学力格差より深刻な、低所得層の子どもの「自尊心格差」

2019年3月20日(水)16時00分
舞田敏彦(教育社会学者)

<成長期の子どもの自尊心は褒められることによって養成されるが、低所得層の家庭では自尊心が低くなる傾向が顕著に見られる>

子どもの時期に育むべき心情の一つとして、自尊心がある。自尊心(self-esteem)とは自分に対する好意的な評価を言い、積極的に外に出て行って、いろいろな経験を積もうという意欲の基盤となる。

平たく言えば自信だが、おごり高ぶりのようなネガティブな意味合いのものではない。自尊心とおごり(傲慢)は対の概念で、後者は前者がないことによる弱みをカバーする防衛機制のようなものだ。

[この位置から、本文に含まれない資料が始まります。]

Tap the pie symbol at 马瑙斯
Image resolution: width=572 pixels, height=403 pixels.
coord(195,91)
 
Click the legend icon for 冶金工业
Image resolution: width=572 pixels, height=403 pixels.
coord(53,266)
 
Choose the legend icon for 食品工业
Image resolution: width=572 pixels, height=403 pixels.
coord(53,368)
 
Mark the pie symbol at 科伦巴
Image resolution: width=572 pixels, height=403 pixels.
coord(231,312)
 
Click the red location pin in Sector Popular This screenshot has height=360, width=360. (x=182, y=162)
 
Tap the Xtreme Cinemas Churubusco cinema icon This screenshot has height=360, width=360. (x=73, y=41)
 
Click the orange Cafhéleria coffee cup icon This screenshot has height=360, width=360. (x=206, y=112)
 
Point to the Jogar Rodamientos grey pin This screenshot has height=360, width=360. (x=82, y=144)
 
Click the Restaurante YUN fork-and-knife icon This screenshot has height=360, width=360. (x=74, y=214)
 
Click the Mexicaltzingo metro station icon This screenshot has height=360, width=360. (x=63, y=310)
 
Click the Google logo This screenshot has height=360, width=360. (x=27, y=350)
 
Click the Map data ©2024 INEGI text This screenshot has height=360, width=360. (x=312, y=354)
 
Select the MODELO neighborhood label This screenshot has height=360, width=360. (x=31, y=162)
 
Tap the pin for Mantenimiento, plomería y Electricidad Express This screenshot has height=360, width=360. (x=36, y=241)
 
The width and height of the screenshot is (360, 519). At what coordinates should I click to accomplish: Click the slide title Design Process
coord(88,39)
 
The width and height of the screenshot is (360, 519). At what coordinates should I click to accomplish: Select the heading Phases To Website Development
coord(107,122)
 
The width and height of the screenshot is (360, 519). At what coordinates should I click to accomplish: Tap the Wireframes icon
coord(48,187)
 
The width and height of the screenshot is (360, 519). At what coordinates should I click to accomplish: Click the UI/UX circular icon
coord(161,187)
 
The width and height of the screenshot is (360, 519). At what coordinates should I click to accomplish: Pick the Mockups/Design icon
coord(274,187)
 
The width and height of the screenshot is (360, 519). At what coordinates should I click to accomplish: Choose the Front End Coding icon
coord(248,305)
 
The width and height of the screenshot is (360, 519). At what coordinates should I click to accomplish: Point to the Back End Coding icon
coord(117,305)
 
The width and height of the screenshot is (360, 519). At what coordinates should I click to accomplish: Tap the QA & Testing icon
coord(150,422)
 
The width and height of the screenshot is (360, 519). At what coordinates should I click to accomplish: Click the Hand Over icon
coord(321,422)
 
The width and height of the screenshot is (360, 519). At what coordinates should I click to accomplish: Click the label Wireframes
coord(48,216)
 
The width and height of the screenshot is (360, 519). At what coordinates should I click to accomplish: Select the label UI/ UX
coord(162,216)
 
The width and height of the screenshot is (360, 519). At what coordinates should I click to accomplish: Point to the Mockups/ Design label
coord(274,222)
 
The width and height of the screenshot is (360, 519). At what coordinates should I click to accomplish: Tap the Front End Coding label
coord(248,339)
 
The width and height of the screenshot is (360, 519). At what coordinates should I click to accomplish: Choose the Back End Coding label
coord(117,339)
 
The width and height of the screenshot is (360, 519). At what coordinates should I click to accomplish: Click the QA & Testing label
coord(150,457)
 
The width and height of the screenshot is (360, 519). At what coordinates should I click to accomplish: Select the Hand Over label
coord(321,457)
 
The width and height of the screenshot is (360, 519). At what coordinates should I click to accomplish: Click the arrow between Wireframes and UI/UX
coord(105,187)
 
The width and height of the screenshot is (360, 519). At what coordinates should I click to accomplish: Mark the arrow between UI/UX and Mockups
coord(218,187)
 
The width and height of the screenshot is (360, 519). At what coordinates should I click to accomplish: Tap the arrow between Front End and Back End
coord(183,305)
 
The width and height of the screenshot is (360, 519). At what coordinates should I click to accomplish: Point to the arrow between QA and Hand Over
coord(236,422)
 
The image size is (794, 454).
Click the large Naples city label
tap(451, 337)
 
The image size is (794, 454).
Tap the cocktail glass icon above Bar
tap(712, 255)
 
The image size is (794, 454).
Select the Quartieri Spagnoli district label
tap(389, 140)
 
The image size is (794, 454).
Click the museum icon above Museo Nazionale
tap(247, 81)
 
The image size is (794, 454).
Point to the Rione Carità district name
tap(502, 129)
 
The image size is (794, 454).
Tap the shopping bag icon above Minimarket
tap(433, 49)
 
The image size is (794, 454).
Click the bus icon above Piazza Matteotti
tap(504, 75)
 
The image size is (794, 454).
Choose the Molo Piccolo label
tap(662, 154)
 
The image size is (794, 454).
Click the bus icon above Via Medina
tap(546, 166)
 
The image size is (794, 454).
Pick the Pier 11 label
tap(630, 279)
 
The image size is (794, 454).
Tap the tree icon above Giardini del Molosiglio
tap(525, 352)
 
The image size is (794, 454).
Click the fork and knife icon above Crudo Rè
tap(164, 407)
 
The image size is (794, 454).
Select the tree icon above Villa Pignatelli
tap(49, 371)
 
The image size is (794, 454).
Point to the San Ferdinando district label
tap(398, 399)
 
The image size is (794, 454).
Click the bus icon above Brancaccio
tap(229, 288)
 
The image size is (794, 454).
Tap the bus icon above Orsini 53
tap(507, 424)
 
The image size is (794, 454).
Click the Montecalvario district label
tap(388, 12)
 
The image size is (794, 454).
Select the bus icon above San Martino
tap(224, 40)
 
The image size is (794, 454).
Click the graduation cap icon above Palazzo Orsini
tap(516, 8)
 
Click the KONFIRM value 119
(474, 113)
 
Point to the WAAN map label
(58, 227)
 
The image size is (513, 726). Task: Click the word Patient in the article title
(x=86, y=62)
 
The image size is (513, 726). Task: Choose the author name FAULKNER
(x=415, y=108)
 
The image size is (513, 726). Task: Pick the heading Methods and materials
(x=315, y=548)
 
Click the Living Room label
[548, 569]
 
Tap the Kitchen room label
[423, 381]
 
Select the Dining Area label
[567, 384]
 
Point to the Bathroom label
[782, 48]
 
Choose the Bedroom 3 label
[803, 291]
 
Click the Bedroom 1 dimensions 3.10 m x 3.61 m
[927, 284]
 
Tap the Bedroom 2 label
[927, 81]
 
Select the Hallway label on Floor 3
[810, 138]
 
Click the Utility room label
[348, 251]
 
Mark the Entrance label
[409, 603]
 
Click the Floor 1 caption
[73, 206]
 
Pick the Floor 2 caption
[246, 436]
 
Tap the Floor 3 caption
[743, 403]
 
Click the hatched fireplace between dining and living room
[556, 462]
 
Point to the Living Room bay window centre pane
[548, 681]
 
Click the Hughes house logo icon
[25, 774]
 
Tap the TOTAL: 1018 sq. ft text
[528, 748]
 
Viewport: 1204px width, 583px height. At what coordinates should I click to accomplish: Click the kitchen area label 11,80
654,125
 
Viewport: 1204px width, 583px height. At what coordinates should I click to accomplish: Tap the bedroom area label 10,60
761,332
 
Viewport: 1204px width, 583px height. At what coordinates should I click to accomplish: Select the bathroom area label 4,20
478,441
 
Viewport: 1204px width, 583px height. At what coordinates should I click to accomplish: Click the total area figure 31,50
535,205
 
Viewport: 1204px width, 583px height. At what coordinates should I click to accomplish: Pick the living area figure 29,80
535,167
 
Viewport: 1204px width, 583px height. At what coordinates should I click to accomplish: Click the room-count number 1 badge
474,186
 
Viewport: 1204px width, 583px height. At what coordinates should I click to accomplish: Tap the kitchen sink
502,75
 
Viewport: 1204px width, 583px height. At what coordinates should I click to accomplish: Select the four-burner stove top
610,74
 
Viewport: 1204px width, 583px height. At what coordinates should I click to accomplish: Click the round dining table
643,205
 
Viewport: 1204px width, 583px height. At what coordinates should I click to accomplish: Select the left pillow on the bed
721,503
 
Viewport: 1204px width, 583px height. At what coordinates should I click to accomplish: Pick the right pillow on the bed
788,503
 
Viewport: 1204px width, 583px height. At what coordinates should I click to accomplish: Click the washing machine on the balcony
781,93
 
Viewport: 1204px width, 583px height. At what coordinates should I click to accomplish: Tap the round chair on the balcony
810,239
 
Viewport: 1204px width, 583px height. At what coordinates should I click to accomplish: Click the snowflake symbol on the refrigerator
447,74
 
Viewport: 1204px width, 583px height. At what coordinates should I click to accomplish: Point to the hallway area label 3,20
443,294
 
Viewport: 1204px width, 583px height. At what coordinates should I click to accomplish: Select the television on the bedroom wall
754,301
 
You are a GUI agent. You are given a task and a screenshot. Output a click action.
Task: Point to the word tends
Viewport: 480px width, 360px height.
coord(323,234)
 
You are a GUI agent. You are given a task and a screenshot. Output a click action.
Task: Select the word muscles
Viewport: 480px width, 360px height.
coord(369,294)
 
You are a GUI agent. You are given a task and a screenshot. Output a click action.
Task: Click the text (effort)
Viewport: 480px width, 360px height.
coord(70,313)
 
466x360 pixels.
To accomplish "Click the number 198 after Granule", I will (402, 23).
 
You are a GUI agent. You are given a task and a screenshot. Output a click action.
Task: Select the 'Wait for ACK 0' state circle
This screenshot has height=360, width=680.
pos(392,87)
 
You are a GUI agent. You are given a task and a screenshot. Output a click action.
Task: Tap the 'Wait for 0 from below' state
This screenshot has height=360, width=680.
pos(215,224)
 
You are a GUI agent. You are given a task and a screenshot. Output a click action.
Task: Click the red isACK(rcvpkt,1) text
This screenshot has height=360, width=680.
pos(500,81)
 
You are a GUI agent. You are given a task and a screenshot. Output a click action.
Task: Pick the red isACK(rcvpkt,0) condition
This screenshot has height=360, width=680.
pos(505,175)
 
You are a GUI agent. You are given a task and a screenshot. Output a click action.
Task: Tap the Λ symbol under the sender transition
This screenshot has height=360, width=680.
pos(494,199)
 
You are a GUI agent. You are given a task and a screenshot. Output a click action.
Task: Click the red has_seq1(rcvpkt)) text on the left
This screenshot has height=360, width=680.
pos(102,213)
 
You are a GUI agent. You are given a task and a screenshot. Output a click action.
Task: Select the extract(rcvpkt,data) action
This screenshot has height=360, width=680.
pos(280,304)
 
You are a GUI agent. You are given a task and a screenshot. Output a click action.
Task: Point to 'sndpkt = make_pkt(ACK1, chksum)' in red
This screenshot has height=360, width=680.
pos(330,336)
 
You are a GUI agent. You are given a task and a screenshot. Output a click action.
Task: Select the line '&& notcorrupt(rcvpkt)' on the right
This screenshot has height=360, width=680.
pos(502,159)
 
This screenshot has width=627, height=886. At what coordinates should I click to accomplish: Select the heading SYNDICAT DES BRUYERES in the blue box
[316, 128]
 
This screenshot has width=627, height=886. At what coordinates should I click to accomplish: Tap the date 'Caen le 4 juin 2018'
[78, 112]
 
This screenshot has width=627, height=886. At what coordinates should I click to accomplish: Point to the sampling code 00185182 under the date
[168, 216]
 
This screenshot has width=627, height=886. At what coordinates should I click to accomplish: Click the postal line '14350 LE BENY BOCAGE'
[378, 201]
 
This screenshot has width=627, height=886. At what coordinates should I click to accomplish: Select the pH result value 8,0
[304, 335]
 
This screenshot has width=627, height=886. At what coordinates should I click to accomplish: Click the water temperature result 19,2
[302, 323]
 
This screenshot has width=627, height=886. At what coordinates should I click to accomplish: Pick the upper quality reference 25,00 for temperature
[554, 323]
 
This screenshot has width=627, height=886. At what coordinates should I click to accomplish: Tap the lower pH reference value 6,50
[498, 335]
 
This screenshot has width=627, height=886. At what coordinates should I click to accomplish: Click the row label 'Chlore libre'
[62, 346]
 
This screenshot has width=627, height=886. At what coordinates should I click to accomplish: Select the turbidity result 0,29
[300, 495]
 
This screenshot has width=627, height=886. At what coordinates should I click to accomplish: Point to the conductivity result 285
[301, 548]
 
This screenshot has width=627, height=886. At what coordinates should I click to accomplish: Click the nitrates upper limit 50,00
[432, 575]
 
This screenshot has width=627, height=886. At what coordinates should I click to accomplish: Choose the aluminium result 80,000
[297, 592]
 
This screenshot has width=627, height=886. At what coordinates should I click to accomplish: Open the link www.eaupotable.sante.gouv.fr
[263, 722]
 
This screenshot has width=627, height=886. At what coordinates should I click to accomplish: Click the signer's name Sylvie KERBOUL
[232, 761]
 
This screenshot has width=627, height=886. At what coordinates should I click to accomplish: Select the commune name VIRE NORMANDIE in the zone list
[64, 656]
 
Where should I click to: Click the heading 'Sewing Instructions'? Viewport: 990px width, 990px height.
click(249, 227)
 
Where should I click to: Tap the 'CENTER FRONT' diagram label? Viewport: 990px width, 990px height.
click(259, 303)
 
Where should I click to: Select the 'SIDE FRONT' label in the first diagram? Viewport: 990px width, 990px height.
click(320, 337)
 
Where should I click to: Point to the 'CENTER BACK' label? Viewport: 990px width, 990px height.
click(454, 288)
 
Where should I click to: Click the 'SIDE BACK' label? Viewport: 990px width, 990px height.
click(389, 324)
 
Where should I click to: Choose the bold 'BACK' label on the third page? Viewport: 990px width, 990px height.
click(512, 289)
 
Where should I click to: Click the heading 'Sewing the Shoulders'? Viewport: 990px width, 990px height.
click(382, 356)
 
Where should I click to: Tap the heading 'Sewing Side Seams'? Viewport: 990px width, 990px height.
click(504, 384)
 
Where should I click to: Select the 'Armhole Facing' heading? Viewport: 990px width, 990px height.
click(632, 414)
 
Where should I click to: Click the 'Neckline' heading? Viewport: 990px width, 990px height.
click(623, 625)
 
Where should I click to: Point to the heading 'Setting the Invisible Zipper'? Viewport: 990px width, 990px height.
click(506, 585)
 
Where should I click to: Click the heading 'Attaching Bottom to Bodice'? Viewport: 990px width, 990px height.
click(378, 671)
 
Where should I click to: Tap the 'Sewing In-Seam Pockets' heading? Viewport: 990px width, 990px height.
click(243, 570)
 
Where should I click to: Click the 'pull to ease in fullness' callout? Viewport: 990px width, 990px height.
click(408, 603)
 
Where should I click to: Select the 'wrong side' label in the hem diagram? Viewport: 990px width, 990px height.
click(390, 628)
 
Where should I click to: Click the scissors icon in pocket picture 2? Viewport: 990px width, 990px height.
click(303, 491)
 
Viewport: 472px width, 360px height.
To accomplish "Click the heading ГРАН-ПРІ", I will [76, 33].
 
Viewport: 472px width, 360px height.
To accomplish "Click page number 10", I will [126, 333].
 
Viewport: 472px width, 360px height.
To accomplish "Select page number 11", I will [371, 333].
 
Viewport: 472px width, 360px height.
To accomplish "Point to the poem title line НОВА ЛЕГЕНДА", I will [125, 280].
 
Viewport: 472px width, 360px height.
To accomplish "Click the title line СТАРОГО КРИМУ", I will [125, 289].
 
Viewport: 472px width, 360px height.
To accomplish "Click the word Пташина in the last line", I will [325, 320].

よく言われるように、日本の子どもの自尊心は低い。残念なことに、学年を上がるにつれて低下する傾向もある。国立青少年教育振興機構の調査によると、「今の自分が好きだ」という子の割合は、小学校4年生では62.4%だが、中学校2年生になると36.7%に下がる(『青少年の体験活動等に関する調査』2014年)。小さいうちは、これまでできなかったことができるようになり、褒められることが多いが、年齢が上がると学業成績の序列が意識されるようになるからだろう。

自尊心の多寡は、家庭環境とも関連している。小学校4~6年生のデータをもとに、家庭の年収と自尊心のクロスをとってみると<図1>のようになる。

家庭の年収と自尊心はきれいに相関している。富裕層ほど、「自分を好き」と思っている子どもの割合が高い。家庭環境とリンクした学力格差の問題は知られているが、こうしたメンタルの部分でも格差が出てしまっている。